### Exercise requirements
A) Copy the passage from the executor documentation word for word, starting at "Error Classification" and ending at "for post-mortem debugging.".
B) According to the executor documentation, at what point is a project's daily budget checked?
C) Please extend the executor documentation on budget enforcement and error classification, picking up after its final sentence.

### Text segment

+-------+

Daily Budget Enforcement
Projects can set a daily compute cost limit. The budget is checked at dispatch time (step 3 in the dispatch flow). If the project has exceeded its daily limit, the run is rejected before a machine is provisioned.
Error Classification
The executor classifies container exit codes into categories for appropriate handling:
| Exit Code | Signal | Classification | Action |
|---|---|---|---|
0 | -- | Success | Complete run, return machine to pool |
1-128 | -- | Application error | Retry (respects max_attempts) |
137 | SIGKILL (OOM) | Out of memory | Trigger OOM preset auto-upgrade |
139 | SIGSEGV | Segmentation fault | Fail run, fetch crash logs |
143 | SIGTERM | Graceful termination | Retry with backoff |
On any non-zero exit, the executor fetches crash logs from the Fly API and attaches them to the run record for post-mortem debugging.

+-------+

### Data section
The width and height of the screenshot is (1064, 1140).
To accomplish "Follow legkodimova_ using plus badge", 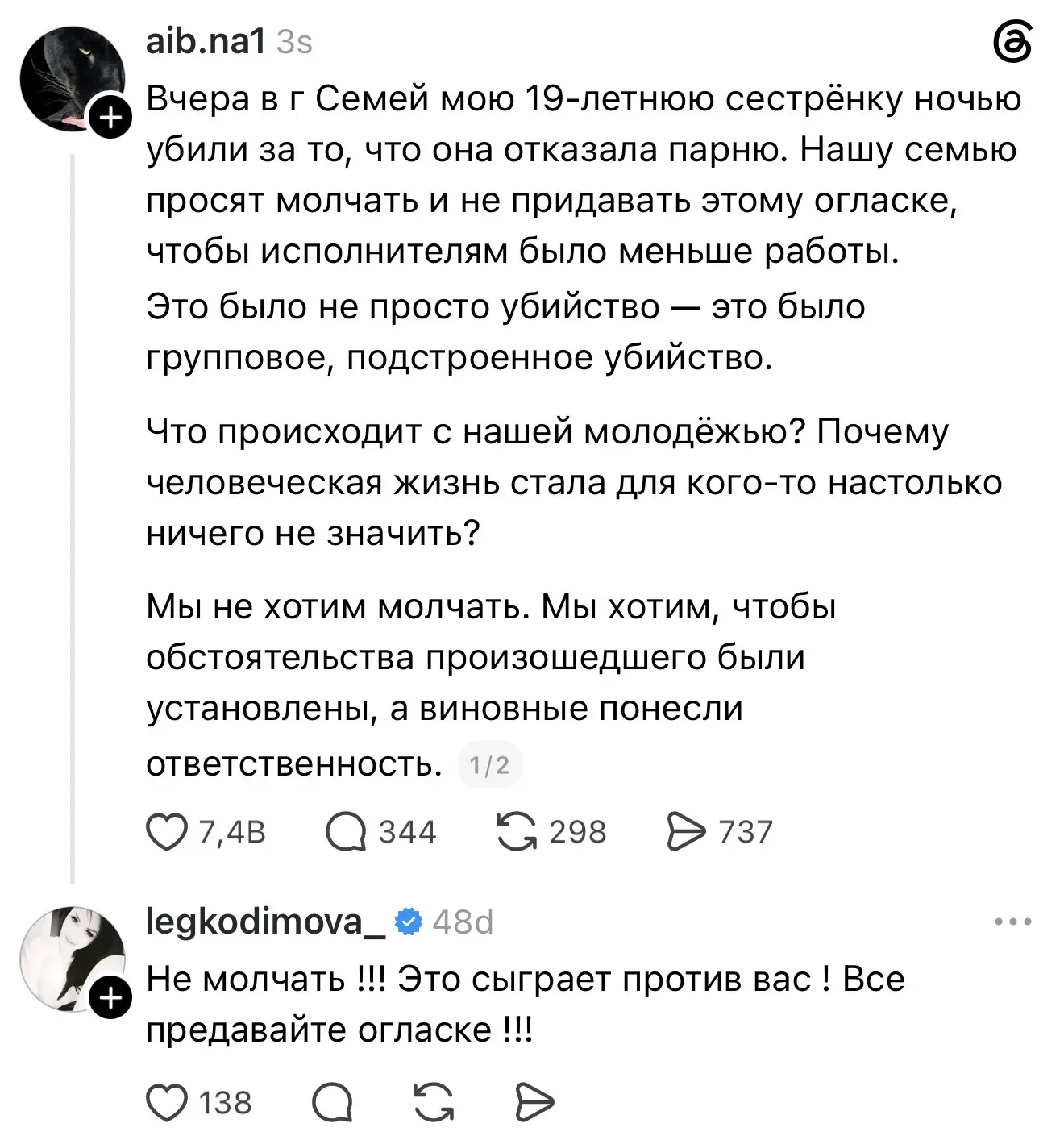I will point(110,1000).
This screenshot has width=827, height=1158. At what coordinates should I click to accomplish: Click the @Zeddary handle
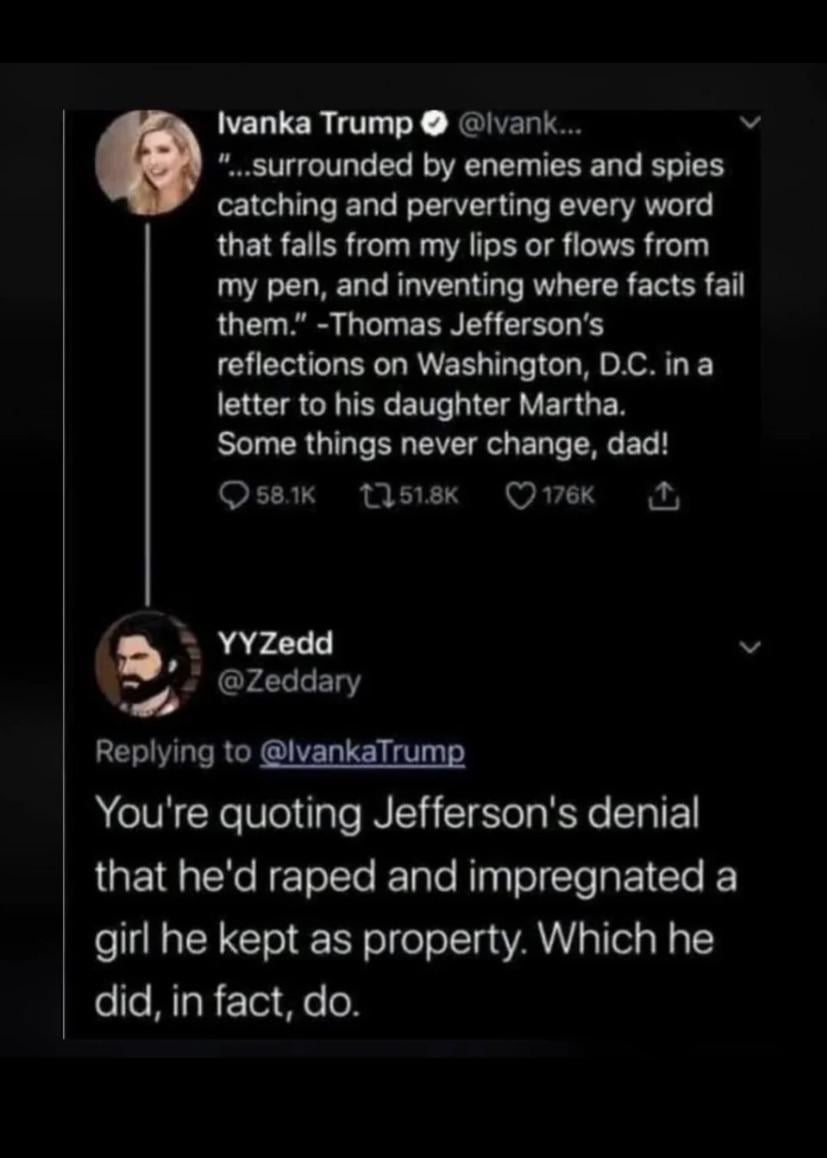[289, 681]
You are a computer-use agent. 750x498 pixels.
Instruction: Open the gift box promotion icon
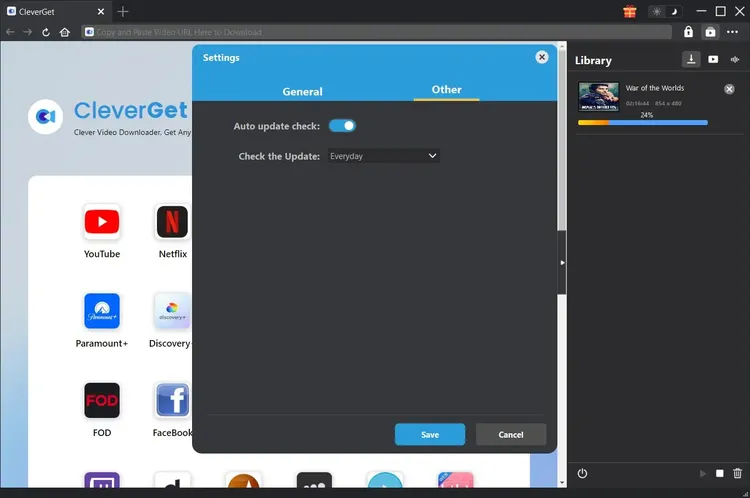630,12
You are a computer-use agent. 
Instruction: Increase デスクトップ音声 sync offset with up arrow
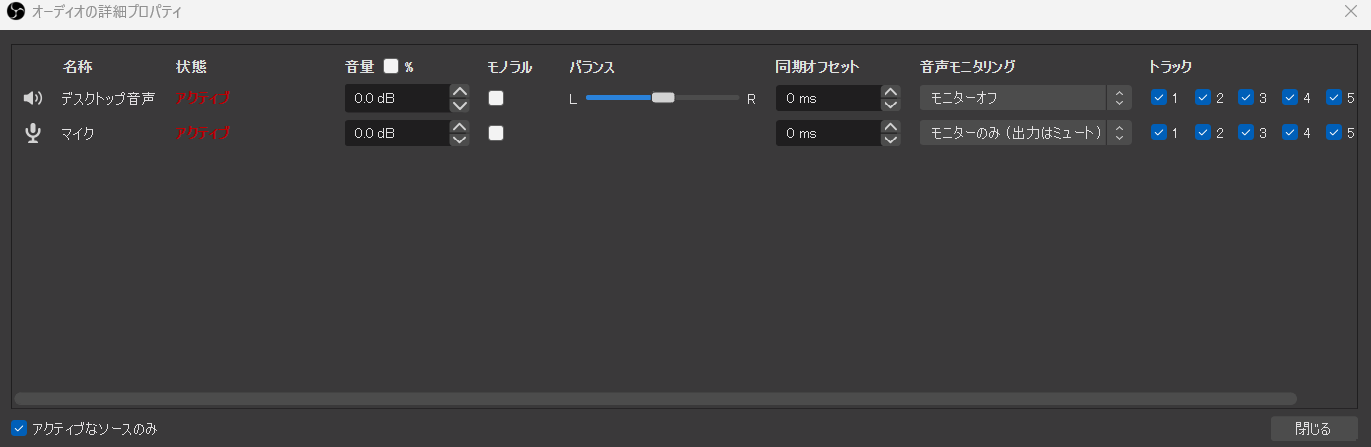click(x=890, y=91)
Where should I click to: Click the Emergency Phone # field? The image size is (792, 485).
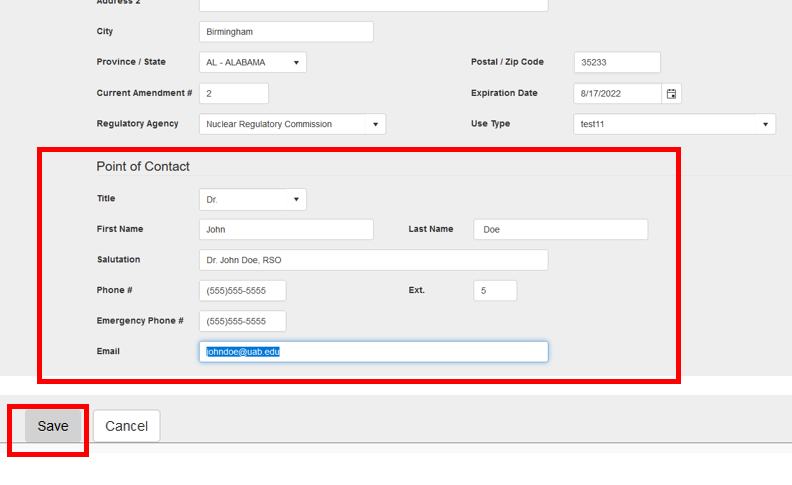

+-------+

### Answer list
A)
Error Classification
The executor classifies container exit codes into categories for appropriate handling:
| Exit Code | Signal | Classification | Action |
|---|---|---|---|
0 | -- | Success | Complete run, return machine to pool |
1-128 | -- | Application error | Retry (respects max_attempts) |
137 | SIGKILL (OOM) | Out of memory | Trigger OOM preset auto-upgrade |
139 | SIGSEGV | Segmentation fault | Fail run, fetch crash logs |
143 | SIGTERM | Graceful termination | Retry with backoff |
On any non-zero exit, the executor fetches crash logs from the Fly API and attaches them to the run record for post-mortem debugging.

B) At dispatch time, which is step 3 in the dispatch flow.

C)
OOM Handling and Preset Auto-Upgrade
When a container exits with code 137 (OOM kill), the executor automatically upgrades the machine preset and retries:
micro -> small-1x -> small-2x -> medium-1x -> medium-2x -> large-1x -> large-2x- The upgrade is recorded in
job_preset_recommendationswith a 24-hour decay window. - If the run is already on
large-2x(max preset), it transitions todead_letter. - Historical OOM data influences future runs: if a job has OOM'd within the last 24 hours, new runs start at the recommended preset instead of the configured default.
Crash Diagnostics
When a managed run exits with a non-zero exit code, the executor fetches the container's stdout/stderr logs from the Fly API. These logs are stored on the run record and surfaced through the API, enabling developers to diagnose failures without accessing Fly directly.
Multi-Region Failover
When machine provisioning returns a 503 (region capacity exhaustion), the executor fails over to alternate regions:
- The primary region (from
FLY_REGION) is attempted first. - On
503, the executor retries in configured fallback regions. - The run is snoozed only if all regions are exhausted.
This prevents regional outages from blocking execution when capacity is available elsewhere.
Budget Reservation
Budget enforcement uses a two-phase atomic reservation model to prevent over-spend under concurrent dispatch:
- Reserve: Before provisioning a machine, the executor atomically reserves estimated cost against the project's daily budget. If the reservation would exceed the budget, the run is rejected.
- Commit: After the run completes, the reservation is replaced with the actual computed cost.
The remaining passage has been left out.